People didn't even know what "dag" meant until Jarnot posted the OED definition on her blog almost a year after Dagzine had begun posting dags about dags about dags about dags. Yes, I am confessing envy. I picture you as the woman who can bring home the bacon and fry it up in a pan; an Enjoli! woman. But hopefully without that purple silky blousy thing and that awful hat. Ok and without the bacon and the frying pan. And with the poems but without the entourage, dammit!

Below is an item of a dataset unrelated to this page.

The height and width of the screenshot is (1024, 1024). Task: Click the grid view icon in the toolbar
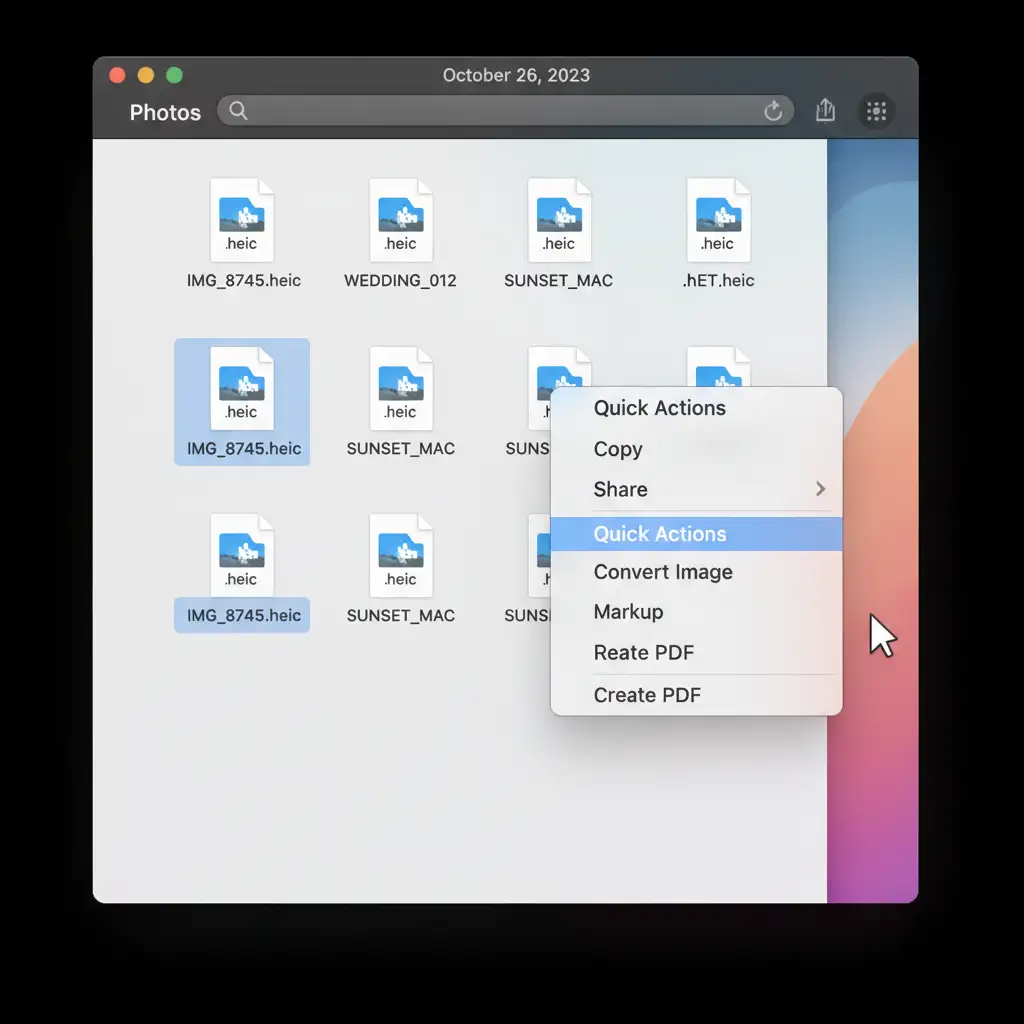[877, 112]
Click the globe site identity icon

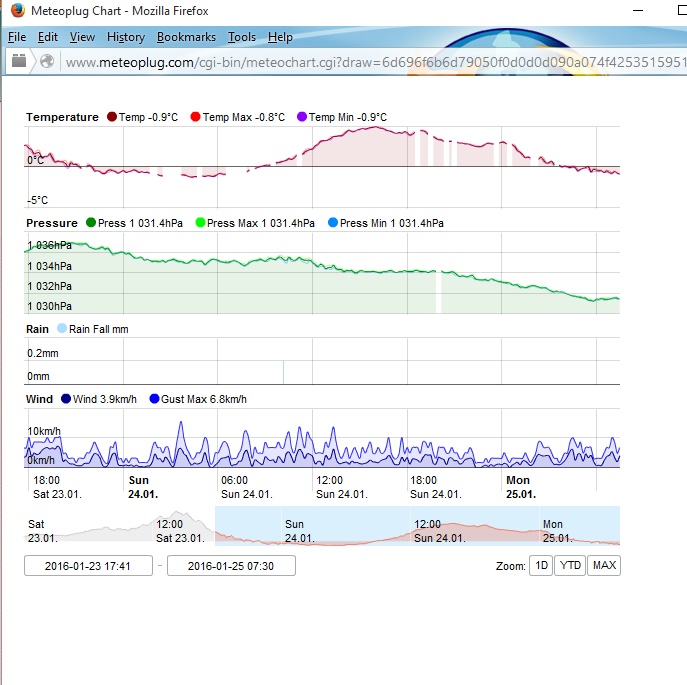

Jarnot said write a letter:
Dear A,
I just thought I'd send something to you that expresses how I think somebody else wants me to be seen by you and how I think that somebody else needs to know that I to did send and did think to send what I have in fact sent to you because that sending expresses not what I necessarily do publicly usually but can do when impressed upon to act outside of my own region of interests
and I just thought you'd like to know that I am going to post my letter on my online journal with a link or two connecting all the other letters, yes there are at least several more, into one chain somebody may find more or less meaningful but at least for the week we're linking to each other we'll read each others' letters and mention each others' letters and link and relink and before all of this is archived I will have participated and maybe this will keep me in good graces not with you of course but with them but this has nothing to do with you although I am sure you inferred that already since I am talking about myself in this letter and nothing about you in this letter and through your inference you will unfortunately learn little about my disagreement with you other than my initial NO which is easier by the way to say than what the NO means and Nothing Other than that will be available to you because I purposefully barred your access to a relevent and explicit discourse because I am writing this letter for them
And this them is a hungry beast burrowed deep within my skin and I attempt to say and do things that matter in a society that eats my words like this syllabled bug before they are uttered sucks them from my mouth and so I think this is an apt measurement of my disgust even though it doesn't really say anything at all but only responds and because it responds rather than says I need the problem like a fix and the pain like the shit just like they do and so my gift to you but a gift without an obligation funny enough and without humiliation because my gift is my humble advertisement for myself humble before you and vanished after you
respectfully,
Nobody in Particular Who Means Much to You or Me
What does writing a fucking letter to Campus Watch say? I know what it is supposed to mean. Getting on a political watch list is as easy as being arrested at a protest or insulting the president publicly, or failing to give a mouthy republican student an A for not shutting up the entire semester.
The letter is part of the spectacle. The spectacle works on its own. It doesn't need you.
The letter fuels the machine of oppression.
You must refuse to participate.
But you get sucked right in.
Awww heck. I guess I'm just going to hell then.
Would be nice if "the opposition" was consistent, no matter what I think.
----
Lappen's essay is nothing compared to her colleague's fascist rhetoric:
From: "The race to unimportance", March 9th, 2005, Christopher Chruchill
Women matter for a simple reason. We need them to make children. Historically, men have been peripheral to this activity, as biogenetic researchers recently discovered. Down the ages, only about half of the men in each generation have succeeded in inserting their genes into the next generation, whereas almost all women have succeeded in this endeavor. In compensation, men have focused their interest on less important activities, like making war and making science. The recent entry of women into historically less important activities like science is therefore important. It implies that the generation problem has at last been solved. What matters now is not the generation of children, but the generation of science.
What the pig Chantrill is going on about is that women are doing the job men should be doing because manhood is at risk. Women are becoming scientists because science isn't considered as important as say videogames, which he claims boys (young men) are more interested in later in the editorial.
Actually, Chantrill does end up arguing that "however hard they try, women will never be as unimportant as men. Whether they like it or not, women matter. Even women of science." Tongue in cheek, this means that try as hard as they might, the liberal women, "the feminists"--who are vigorously attacked in American Thinker--are not as important as men.
Chantrill's editorial should receive attention, not simply because of its hardcore sexism, but especially because of its snide and implied eugenics. Is it shocking that talk about science and maternity, about what kind of individuals we are raising, and who is more or less fit should be the topic of the day in a Conservative journal? No. But it is shocking that the majority of the left is focused on their own particular piece of radical pie.